Exercise.
Where a line of the entries holds the string "computer", copy that line.

>>

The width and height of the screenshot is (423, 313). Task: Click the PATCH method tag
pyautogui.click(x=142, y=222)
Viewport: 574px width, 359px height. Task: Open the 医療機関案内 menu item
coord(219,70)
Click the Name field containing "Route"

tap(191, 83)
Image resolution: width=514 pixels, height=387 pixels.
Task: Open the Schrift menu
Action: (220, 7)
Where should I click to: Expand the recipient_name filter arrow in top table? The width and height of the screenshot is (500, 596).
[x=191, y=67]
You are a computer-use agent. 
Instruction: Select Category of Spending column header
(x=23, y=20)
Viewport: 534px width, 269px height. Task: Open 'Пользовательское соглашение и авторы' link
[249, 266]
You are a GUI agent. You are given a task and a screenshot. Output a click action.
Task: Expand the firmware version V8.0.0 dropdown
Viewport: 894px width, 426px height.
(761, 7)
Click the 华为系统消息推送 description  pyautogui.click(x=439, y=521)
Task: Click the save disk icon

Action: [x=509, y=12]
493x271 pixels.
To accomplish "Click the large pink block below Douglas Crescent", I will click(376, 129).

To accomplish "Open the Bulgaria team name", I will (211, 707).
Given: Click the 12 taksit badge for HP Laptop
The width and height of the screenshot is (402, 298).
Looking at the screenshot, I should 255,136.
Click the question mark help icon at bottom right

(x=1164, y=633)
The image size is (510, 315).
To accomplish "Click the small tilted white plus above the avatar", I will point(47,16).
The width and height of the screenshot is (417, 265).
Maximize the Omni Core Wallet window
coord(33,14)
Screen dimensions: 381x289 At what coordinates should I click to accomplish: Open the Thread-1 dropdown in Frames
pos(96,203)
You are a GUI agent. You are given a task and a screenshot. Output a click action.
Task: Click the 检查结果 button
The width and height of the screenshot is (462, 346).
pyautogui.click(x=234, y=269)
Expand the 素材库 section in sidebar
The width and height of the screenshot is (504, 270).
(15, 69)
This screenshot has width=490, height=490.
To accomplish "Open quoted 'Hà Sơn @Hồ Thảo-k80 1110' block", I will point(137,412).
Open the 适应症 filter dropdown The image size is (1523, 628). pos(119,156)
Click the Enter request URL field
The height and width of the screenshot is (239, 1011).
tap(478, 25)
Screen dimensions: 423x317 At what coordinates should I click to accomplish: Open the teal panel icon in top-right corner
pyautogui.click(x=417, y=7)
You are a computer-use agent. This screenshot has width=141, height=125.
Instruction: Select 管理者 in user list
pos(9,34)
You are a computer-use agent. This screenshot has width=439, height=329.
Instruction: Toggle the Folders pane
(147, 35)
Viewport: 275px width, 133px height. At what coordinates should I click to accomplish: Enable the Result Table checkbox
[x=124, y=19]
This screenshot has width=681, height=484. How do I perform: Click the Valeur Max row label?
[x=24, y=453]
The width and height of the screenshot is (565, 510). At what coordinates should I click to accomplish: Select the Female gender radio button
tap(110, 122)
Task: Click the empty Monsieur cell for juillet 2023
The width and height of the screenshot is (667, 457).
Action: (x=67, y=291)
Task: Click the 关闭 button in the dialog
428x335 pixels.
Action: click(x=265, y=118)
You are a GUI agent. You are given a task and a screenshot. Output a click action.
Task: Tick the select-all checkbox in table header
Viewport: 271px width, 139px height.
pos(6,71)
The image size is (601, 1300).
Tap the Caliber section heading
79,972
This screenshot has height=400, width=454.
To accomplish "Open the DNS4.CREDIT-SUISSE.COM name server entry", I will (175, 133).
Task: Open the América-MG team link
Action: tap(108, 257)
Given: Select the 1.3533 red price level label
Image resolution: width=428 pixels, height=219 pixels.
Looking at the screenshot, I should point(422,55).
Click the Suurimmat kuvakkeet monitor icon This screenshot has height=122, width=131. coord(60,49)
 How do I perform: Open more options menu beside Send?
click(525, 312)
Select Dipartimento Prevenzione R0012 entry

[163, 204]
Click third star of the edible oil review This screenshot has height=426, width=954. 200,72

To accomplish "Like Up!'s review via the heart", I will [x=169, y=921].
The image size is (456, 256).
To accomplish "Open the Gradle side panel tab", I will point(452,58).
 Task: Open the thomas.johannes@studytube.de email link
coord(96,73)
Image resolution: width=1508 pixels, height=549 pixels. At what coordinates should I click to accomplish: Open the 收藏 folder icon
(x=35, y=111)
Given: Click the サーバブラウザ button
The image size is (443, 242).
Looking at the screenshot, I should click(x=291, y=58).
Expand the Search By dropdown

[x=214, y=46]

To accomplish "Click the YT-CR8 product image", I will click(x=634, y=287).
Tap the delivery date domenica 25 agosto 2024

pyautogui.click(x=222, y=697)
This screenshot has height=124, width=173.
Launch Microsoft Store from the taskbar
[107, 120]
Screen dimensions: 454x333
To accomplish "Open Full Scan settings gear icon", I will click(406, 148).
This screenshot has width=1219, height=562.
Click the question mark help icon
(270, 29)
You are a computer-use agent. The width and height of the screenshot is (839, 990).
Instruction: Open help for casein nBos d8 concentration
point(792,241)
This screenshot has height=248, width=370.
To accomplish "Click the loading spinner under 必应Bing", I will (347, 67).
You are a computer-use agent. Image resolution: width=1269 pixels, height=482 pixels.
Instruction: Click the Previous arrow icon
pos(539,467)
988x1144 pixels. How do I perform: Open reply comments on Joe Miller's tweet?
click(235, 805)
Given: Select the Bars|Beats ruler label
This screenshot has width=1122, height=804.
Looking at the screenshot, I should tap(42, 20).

<<

Solution for this task.
You are a computer-use agent. 
You are a computer-use agent. This screenshot has width=141, height=125.
You are a computer-use agent. This screenshot has width=439, height=329.
You are a computer-use agent. The width and height of the screenshot is (839, 990).
You are a computer-use agent. Image resolution: width=1269 pixels, height=482 pixels.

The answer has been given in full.